A further slowing in growth
The AUD is a little softer this morning, thanks largely to comments from RBA Board member Ian Harper in a Dow Jones interview published around 7pm last night.
It’s a bit early in the morning for ‘A House Divided’ by Megadeth – and too strong a connotation in any event in prefacing a discussion on the FOMC minutes released a couple of hours ago. So UK soulsters Tavares’ sole hit from the mid-1970s gets the gig instead.
In fact, the Fed minutes do hint at a slightly more divided FOMC than in prior meetings, with ‘several’, rather than ‘a few’ members expressing concerns that inflation is not going to pick up to the extent that it would justify a continuing albeit gradual normalisation of monetary policy. Related to this was the discussion on how wise, or otherwise, it would be to continue allowing unemployment to run below the so called NAIRU or full employment level without sparking a more significant inflation outbreak down the track (the debate about the ‘flatness’ or otherwise of the so-called Phillips curve). ‘Several’ at least are evidently happy to.
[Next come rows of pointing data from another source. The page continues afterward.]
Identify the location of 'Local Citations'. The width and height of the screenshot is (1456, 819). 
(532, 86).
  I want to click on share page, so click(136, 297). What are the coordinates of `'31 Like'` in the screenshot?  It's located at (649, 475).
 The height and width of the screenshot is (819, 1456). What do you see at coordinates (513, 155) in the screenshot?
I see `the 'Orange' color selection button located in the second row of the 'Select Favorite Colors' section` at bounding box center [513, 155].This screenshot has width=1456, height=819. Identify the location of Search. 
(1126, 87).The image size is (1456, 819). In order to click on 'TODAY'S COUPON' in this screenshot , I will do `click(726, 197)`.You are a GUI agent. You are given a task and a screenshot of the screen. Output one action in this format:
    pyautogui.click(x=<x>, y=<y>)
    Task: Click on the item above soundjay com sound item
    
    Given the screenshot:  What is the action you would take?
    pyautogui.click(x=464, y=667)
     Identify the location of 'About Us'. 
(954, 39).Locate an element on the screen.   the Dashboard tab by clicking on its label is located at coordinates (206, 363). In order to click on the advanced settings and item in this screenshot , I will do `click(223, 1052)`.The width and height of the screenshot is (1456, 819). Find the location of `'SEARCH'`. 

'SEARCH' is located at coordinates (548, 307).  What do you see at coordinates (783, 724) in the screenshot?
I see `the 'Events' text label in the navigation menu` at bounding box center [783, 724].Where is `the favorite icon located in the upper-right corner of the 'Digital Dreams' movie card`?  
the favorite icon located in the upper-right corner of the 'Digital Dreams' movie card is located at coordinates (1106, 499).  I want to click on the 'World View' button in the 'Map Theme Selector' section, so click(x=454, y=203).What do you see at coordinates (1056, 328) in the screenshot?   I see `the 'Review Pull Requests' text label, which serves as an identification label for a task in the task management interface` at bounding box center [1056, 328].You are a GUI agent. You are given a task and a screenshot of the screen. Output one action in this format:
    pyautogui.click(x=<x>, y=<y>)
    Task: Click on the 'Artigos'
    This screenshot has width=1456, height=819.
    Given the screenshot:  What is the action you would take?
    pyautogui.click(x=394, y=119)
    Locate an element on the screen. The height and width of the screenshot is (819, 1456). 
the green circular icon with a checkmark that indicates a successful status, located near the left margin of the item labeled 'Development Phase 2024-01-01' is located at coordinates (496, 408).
What also comes across in the minutes is increasing concern that the easing in financial conditions represented by the fall in bond yields, the rise in equity prices – and fall back in the dollar – so far this year, is adding to financial stability risks. Both Bill Dudley and Janet Yellen have alluded to this in recent comments.
As for the discussion on when to commence the process of balance sheet reduction, the Fed is divided. Some suggest it can start as early as September, others not wanting to pre-commit to a start date this early. A formal announcement may not therefore come until the September meeting (possibly July) but we certainly expect them to start no later than October, and with a further rise in the Fed funds rate then coming in December.
One other thing to note in the minutes is comment that some of the Fed’s liaisons are reporting uncertainty over Trump administration economic policies as having some impact on businesses’ preparedness to increase investment. Something to watch for sure.
Knee jerk reaction to the minutes was to see yields higher (by about 2bps at 10 years) and with that a firmer US dollar, but moves which have since been retraced. The bigger news to note overnight is a renewed slump in oil prices with both WTI and Brent crudes off almost $2. This follows comments from Russia that it does not support the notion of deeper production cuts.
Unsurprisingly, this has seen the Canadian dollar give back some of its recent Bank of Canada-inspired gains, and pushed the Norwegian Krone firmly to the bottom of the G10 scoreboard. The Swedish Krone is top, after some very strong industrial production data (8% y/y).
The AUD is a little softer this morning, thanks largely to comments from RBA Board member Ian Harper in a Dow Jones interview published around 7pm last night. Harper said that there was ‘no need to scare the horses’ with talk of policy tightening and that a lower Australian dollar would benefit the economy. Harper acknowledged the recent strengthening in the currency, which he put down in part to speculation the RBA might adopt a more hawkish tone at this week’s meeting.
Ahead of the summary minutes of the ECB’s June meeting later today, ECB Governing Council (GC) member Benoit Coeure said last night that the GC has not discussed policy changes. He also suggested that recent market moves are not very significant in the ‘big picture’, comments we’d wholeheartedly agree with. The Euro initially fell on his first comments before recovering on the second set.
We’re back to hard data today both in Australia and the United States.
The US has the ADP employment survey in front of Friday’s all important non-farm payrolls report (ADP seen at +183k, NFP currently +177k) and more importantly, the ISM non-manufacturing survey. Services makes up more than 88% of the US economy, manufacturing less than 12%, so in the scheme of things is much more important. Consensus sees 56.5 down from 56.7, an outcome which would represent a still very healthy rate of expansion in the sector.
Designated Fed speakers today are Governor Jerome Powell and – in Tasmania – San Francisco Fed President Williams (nice work if you can get it and following his tour of mainland Australia last week interspersed with a couple of early-week speaking engagements).
The local trade figures at 11:30 AEST could prove to be a surprise for markets. The current consensus looks for a surplus of $1bn with a wide range of expectations from $0.8bn to +$3.5bn. The divergence likely reflects the strong rebound in coal export loadings in May which would, all things being equal; argue for a higher trade surplus.
However, NAB thinks this could be more than offset by lower commodity prices in recent months, along with a likely large capital import (Central Processing Facility) for the Ichthys LNG project. NAB accordingly forecasts a $0.2bn deficit with downside risks, and if this eventuated it would be the first deficit since October 2016.
On global stock markets, the S&P 500 was +0.19%. Bond markets saw US 10-years -2.32bp to 2.33%. In commodities, Brent crude oil -3.91% to $47.67, gold+0.5% to $1,226, iron ore +0.1% to $63.28, steam coal +2.3% to $83.05, met. coal +2.6% to $159.00. AUD is at 0.76 and the range since yesterday 5pm Sydney time is 0.7571 to 0.7632.